Segment Start: Provided material
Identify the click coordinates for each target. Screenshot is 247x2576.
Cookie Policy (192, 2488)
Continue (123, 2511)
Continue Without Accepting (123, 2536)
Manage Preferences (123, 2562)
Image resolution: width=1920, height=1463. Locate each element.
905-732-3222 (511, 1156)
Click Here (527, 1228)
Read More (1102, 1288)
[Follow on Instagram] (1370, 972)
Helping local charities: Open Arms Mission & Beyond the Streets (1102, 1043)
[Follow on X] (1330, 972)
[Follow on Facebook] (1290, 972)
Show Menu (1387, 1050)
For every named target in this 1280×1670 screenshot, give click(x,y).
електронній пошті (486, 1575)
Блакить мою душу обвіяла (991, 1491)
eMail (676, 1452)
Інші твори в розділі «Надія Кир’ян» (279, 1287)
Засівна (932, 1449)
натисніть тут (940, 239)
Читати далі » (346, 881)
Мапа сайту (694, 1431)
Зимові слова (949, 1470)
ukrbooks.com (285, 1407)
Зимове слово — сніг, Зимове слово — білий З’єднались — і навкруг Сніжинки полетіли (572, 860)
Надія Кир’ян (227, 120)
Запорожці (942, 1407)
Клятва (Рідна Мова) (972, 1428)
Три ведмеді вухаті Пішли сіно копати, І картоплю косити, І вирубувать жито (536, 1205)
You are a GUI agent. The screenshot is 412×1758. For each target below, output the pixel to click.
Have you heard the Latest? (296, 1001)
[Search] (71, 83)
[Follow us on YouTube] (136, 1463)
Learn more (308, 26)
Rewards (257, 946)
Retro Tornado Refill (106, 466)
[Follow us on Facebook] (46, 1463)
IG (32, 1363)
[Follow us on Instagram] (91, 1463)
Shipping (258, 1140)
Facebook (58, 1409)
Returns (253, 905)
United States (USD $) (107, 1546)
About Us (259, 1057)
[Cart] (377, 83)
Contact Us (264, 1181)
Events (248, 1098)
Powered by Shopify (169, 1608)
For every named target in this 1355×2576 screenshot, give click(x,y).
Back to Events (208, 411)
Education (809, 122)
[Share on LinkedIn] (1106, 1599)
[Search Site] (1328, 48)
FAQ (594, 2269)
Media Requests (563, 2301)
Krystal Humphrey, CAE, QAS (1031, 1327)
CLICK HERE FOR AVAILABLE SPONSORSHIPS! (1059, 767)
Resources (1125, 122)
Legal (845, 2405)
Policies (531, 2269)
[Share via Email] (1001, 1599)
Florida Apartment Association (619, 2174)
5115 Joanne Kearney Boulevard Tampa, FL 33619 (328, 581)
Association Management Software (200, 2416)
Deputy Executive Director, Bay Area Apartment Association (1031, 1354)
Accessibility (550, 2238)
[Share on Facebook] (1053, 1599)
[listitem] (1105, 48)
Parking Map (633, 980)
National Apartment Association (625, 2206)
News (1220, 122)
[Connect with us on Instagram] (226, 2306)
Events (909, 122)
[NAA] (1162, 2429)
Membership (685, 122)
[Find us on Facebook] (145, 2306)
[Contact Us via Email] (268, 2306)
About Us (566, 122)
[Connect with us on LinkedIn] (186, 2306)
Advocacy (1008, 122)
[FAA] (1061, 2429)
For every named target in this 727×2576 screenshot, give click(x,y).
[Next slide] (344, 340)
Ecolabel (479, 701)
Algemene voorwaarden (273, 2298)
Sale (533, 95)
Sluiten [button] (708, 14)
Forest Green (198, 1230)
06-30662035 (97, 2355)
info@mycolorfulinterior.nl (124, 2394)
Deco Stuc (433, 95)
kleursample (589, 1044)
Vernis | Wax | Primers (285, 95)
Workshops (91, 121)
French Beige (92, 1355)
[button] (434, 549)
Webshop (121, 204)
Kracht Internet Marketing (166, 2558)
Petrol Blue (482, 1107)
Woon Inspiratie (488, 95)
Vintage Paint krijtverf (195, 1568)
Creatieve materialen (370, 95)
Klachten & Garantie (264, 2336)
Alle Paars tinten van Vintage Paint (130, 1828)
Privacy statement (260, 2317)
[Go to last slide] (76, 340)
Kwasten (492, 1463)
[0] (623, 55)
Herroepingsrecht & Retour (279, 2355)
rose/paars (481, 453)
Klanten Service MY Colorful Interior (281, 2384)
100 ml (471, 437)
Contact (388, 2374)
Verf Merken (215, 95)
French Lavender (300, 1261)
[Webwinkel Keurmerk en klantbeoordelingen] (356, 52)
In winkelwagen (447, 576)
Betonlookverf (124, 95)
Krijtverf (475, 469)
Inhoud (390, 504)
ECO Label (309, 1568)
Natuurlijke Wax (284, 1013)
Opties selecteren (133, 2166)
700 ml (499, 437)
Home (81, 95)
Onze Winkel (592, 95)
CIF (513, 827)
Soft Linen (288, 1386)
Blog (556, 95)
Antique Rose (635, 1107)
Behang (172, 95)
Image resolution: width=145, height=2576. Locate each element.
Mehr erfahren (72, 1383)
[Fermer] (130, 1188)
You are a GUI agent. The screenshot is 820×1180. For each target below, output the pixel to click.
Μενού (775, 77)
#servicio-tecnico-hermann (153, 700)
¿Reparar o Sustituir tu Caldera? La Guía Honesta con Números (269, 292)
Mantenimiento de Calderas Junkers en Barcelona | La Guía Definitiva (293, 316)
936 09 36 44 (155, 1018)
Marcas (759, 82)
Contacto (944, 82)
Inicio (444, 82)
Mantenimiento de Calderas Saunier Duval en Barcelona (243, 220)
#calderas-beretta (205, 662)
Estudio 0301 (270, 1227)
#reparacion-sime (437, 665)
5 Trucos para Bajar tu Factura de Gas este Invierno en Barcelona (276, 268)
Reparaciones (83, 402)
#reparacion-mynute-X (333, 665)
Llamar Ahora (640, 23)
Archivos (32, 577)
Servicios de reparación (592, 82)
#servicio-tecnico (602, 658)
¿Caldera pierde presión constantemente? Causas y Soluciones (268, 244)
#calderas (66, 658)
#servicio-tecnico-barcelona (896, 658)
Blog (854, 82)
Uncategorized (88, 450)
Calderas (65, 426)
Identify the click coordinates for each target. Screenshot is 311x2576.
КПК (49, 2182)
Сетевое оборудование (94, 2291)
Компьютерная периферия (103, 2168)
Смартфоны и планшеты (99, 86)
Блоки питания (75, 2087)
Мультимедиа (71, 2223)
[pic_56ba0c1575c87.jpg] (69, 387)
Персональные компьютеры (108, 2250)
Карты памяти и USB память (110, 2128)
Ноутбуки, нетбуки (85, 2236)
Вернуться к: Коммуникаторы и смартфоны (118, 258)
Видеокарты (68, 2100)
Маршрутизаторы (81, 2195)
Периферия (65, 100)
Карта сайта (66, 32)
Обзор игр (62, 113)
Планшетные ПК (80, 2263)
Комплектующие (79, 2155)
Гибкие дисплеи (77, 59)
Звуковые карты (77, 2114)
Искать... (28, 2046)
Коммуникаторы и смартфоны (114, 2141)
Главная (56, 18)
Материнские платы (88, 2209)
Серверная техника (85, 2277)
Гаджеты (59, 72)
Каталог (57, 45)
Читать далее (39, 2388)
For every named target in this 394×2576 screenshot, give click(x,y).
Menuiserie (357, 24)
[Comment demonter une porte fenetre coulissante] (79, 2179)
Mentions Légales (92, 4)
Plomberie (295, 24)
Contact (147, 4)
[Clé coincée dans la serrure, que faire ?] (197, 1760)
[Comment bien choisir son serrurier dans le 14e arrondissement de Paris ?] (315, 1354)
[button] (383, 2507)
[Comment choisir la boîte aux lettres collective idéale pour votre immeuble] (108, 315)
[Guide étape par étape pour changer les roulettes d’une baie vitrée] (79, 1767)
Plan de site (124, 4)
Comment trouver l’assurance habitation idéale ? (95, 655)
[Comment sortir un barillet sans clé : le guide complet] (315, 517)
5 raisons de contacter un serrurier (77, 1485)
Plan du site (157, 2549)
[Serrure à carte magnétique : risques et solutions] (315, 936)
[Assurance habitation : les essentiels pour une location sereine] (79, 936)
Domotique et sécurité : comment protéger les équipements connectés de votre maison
Segment End: Provided material
Task description → From the data above, reproduce word for word the lines running from the line with "Petrol Blue (482, 1107)" to the line with "[Fermer] (130, 1188)", ends included.

Exercise answer →
Petrol Blue (482, 1107)
Woon Inspiratie (488, 95)
Vintage Paint krijtverf (195, 1568)
Creatieve materialen (370, 95)
Klachten & Garantie (264, 2336)
Alle Paars tinten van Vintage Paint (130, 1828)
Privacy statement (260, 2317)
[Go to last slide] (76, 340)
Kwasten (492, 1463)
[0] (623, 55)
Herroepingsrecht & Retour (279, 2355)
rose/paars (481, 453)
Klanten Service MY Colorful Interior (281, 2384)
100 ml (471, 437)
Contact (388, 2374)
Verf Merken (215, 95)
French Lavender (300, 1261)
[Webwinkel Keurmerk en klantbeoordelingen] (356, 52)
In winkelwagen (447, 576)
Betonlookverf (124, 95)
Krijtverf (475, 469)
Inhoud (390, 504)
ECO Label (309, 1568)
Natuurlijke Wax (284, 1013)
Opties selecteren (133, 2166)
700 ml (499, 437)
Home (81, 95)
Onze Winkel (592, 95)
CIF (513, 827)
Soft Linen (288, 1386)
Blog (556, 95)
Antique Rose (635, 1107)
Behang (172, 95)
Image resolution: width=145, height=2576. Locate each element.
Mehr erfahren (72, 1383)
[Fermer] (130, 1188)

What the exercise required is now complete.